If you have been in any stationery shops over the past few weeks you will have seen many cards, usually with flowers on them, most of them proclaiming “Happy Mother’s Day” or hopefully “Happy Mothering Sunday”.
I am fortunate that my mom in her 90’s is alive and each year I spend some time searching out an appropriate card to send to her, it has to be tasteful, not too sickly sweet and has on it either “Happy Mothering Sunday” or “Thinking of you on Mothering Sunday”. Last year believe it or not I brought my card in Lytham St Annes, my sister brought hers in Llandudno and we chose the same card! So this year I’ve made her one! But for me the card must say Mothering Sunday and not Mothers Day because that is something very different to Mothering Sunday.
In the Christian Church the fourth Sunday in Lent has from the 12th Century been celebrated as Mothering Sunday. A day when you were called to go and visit your mother Church, the place of your baptism or upbringing. Mothering Sunday was also a festival day so on that day despite it being in Lent, you could have sweet things and so the custom grew up for Simnel Cakes to be eaten, (fruitcakes with marzipan in the middle).
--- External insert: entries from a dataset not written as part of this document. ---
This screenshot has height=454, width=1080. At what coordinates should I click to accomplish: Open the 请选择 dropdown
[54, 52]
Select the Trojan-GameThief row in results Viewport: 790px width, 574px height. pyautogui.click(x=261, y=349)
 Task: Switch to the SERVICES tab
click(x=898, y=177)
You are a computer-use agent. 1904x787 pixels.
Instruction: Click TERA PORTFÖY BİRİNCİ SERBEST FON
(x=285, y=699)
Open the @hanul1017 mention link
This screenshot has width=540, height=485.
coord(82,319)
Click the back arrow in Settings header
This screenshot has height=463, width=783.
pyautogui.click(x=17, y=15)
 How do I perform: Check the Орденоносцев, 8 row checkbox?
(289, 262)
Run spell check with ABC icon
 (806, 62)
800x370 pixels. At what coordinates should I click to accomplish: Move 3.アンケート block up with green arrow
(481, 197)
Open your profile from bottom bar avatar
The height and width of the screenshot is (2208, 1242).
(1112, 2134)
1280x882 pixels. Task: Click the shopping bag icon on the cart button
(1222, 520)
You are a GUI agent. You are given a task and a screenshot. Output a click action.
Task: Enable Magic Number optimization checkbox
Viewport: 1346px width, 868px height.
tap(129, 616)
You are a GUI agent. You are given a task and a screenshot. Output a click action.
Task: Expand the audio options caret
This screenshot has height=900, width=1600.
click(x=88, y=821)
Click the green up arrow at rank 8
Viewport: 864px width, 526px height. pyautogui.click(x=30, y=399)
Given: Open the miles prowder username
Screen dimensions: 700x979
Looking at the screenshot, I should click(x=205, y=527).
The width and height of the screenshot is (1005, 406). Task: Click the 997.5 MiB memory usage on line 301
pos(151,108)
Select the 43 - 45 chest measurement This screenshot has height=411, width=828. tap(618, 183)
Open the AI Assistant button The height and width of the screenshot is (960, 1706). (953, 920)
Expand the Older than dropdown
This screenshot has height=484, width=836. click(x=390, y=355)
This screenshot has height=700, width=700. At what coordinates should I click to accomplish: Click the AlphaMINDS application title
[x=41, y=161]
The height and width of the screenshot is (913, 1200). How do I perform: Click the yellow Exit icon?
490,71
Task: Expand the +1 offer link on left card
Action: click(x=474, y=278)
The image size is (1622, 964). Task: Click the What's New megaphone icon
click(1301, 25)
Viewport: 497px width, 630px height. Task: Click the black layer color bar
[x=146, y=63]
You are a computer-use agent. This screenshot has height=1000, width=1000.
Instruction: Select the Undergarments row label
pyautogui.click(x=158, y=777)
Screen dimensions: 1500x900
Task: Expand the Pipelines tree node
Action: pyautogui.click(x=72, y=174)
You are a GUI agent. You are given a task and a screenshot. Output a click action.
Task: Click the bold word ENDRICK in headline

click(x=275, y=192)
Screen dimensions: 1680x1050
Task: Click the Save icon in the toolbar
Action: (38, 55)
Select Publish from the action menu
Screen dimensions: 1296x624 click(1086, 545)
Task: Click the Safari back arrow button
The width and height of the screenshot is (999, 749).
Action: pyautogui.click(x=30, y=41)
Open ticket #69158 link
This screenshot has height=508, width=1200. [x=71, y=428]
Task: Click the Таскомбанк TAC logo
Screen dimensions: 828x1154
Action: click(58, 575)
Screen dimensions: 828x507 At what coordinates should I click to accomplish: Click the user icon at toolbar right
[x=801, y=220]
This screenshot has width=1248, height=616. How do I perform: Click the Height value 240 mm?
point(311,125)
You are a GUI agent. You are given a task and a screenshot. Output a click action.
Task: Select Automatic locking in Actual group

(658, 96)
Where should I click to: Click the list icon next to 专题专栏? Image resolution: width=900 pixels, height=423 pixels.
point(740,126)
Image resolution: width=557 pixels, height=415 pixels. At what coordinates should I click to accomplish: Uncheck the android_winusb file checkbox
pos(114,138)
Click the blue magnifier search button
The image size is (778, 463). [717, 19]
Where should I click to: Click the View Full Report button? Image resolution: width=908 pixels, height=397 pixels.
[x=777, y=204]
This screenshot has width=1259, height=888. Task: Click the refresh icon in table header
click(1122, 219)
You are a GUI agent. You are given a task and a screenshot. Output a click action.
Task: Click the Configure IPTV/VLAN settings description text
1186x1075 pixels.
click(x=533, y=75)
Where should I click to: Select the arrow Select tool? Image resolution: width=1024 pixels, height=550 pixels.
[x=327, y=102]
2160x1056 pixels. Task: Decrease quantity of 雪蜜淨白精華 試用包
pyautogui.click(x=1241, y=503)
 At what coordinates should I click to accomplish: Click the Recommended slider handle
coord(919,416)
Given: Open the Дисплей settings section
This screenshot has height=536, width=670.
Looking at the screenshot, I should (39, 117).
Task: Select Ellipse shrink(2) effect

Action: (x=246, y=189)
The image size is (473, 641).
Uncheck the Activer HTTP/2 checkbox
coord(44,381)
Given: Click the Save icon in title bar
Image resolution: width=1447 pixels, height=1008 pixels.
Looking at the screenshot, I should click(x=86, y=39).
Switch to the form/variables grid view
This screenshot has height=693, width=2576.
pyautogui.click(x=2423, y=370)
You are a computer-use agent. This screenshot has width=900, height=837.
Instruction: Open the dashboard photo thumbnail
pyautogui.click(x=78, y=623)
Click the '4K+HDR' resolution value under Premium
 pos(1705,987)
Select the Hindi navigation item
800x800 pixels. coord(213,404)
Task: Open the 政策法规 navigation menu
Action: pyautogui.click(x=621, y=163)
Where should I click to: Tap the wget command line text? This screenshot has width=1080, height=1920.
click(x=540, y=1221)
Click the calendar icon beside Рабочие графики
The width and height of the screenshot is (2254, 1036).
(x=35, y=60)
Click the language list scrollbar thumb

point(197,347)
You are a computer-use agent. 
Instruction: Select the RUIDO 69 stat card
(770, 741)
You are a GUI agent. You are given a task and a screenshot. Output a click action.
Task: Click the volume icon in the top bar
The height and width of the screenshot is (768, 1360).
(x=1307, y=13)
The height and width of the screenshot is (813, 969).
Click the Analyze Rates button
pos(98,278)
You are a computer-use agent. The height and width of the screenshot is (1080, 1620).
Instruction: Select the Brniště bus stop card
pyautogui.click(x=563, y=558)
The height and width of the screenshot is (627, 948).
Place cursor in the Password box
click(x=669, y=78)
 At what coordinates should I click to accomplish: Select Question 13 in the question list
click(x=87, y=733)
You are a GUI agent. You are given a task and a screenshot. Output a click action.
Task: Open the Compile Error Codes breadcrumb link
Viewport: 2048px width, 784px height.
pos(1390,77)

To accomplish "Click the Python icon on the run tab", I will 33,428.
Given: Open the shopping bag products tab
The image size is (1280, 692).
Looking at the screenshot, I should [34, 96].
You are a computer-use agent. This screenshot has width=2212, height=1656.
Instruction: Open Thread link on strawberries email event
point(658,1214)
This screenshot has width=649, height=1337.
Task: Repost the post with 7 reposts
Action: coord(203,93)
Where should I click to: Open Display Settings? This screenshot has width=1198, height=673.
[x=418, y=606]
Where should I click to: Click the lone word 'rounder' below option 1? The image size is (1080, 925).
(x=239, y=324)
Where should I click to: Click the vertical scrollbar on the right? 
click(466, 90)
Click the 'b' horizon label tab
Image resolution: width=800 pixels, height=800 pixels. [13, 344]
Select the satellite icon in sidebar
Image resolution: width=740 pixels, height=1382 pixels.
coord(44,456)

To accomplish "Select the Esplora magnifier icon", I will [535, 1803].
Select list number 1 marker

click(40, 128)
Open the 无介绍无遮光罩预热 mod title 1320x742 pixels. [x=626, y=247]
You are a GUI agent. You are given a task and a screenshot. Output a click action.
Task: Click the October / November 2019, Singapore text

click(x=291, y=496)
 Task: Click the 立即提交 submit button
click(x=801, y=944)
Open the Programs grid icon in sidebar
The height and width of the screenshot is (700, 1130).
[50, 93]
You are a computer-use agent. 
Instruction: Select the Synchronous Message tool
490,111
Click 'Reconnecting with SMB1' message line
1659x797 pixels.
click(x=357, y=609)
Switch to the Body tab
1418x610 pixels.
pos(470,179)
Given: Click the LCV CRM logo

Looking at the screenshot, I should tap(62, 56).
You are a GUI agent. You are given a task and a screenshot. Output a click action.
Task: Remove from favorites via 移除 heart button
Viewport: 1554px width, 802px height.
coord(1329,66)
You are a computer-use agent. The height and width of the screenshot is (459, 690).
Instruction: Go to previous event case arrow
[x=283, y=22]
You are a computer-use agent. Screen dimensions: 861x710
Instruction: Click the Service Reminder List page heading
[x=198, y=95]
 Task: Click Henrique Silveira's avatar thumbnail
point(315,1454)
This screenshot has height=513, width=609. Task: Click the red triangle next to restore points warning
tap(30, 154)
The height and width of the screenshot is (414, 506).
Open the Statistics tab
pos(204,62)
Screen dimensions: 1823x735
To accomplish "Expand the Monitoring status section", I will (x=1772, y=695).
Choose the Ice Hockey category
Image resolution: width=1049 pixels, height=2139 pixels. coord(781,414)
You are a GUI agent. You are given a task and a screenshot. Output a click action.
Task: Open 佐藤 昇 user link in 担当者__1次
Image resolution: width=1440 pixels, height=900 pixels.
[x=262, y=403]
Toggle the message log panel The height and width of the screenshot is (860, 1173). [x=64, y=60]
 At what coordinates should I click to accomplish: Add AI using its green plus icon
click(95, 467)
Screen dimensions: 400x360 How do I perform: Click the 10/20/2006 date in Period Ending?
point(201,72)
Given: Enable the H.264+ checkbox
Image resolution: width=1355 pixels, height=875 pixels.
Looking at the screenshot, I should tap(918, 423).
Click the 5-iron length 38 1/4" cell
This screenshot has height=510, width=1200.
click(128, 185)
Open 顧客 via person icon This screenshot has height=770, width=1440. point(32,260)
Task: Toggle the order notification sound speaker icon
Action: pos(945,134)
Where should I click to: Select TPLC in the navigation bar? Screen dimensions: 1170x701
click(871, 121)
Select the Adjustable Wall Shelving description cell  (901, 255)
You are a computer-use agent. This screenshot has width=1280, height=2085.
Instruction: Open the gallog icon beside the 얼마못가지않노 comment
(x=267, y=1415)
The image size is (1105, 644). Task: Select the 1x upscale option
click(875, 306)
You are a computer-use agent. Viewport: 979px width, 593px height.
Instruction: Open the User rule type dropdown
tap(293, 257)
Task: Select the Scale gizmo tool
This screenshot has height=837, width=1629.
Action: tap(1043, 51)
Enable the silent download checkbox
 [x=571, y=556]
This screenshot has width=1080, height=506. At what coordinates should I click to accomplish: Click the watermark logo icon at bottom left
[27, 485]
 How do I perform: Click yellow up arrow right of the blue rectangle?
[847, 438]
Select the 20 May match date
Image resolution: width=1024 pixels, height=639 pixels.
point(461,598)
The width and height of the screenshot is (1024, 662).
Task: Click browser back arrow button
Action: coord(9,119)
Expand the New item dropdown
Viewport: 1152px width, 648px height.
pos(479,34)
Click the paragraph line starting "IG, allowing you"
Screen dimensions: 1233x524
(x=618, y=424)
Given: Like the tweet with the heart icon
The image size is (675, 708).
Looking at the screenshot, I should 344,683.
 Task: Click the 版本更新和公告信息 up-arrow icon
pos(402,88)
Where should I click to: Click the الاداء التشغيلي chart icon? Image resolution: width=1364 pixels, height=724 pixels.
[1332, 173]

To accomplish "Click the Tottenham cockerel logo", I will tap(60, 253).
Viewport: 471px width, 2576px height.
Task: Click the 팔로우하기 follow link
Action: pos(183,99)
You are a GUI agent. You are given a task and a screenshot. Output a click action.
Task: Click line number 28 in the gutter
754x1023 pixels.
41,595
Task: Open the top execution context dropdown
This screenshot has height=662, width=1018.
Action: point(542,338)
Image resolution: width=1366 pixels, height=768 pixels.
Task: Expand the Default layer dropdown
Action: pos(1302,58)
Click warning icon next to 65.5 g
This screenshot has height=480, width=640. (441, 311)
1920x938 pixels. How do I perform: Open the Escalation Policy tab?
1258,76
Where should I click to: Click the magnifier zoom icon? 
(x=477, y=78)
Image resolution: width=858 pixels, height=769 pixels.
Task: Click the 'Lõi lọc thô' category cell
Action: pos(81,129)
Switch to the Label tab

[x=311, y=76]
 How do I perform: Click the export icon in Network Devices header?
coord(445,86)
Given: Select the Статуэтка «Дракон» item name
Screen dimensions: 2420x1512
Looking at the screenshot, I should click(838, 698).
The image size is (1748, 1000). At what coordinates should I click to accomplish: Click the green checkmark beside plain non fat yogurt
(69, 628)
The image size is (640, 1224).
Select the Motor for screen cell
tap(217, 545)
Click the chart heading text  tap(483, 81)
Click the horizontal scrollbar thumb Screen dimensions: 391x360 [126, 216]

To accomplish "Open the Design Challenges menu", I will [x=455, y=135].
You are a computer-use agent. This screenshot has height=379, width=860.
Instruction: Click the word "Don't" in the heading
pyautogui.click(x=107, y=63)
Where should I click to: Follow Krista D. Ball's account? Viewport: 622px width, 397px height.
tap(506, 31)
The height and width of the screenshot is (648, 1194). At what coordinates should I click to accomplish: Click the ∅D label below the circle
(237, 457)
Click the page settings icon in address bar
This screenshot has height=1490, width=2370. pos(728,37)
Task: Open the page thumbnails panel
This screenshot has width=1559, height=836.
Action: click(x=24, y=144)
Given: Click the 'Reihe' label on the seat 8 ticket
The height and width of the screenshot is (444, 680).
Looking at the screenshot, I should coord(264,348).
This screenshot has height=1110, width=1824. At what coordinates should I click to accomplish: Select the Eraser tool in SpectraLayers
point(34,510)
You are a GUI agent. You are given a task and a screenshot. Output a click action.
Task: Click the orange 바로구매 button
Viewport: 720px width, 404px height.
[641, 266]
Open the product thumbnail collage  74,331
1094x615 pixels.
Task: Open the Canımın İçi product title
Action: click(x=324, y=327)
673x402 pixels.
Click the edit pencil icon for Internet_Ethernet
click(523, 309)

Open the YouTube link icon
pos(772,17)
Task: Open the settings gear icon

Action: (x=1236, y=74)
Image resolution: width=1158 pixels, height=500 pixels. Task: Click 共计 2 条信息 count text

Mothers Day is very different. In 1905 in America a lady called Anna J. Jarvis wanted to say thank you for her mother who had just died, So she wrote thousands of letters asking everyone she contacted to honour and remember their mothers, and in 1913 the American Senate decided that the second Sunday in May would become Mothers Day. In the second World War, the American Soldiers over here not only wanted to send cards back home, but wanted to give presents and cards to their landladies and women friends who had made them welcome, and so Mothering Sunday became for them a suitable day for Mothers Day and that is why we have the two titles now.
So there you have it, Mothering Sunday and a Church based celebration dating back to hundreds of years or Mothers Day started less than a hundred years ago, but both do the same thing, it gives us a chance to say thank you for those who care and nurture us. (Sometimes these people may not be our birth mothers but we want to honour and say thank you to them for being like a mother to us).
Mothering Sunday though can be a painful time for those unable to be mothers, for those who have lost their children and for children without mothers, I have known people stay away from church on this day as they have felt excluded. Thankfully most churches give something to all the women as a gift, but my plea is that we are sensitive to all for whom Mothering Sunday is a sad time.
Mothering Sunday for me is about saying thank you to God for my Mum, and all the love, nurture and care I receive from the church, and for the love that God, my parent God has for me.
Loving God, always there for us, we worship and adore you.
Loving God, calling out to us, we come to listen for your voice.
Loving God, always ready to forgive, we come to know your forgiving love.
Loving God, who is both mother and Father to us and who always ready to receive us,
we come to you in order to be sent out again in your name
to share your love with others and to bring them to know you as their parent God too.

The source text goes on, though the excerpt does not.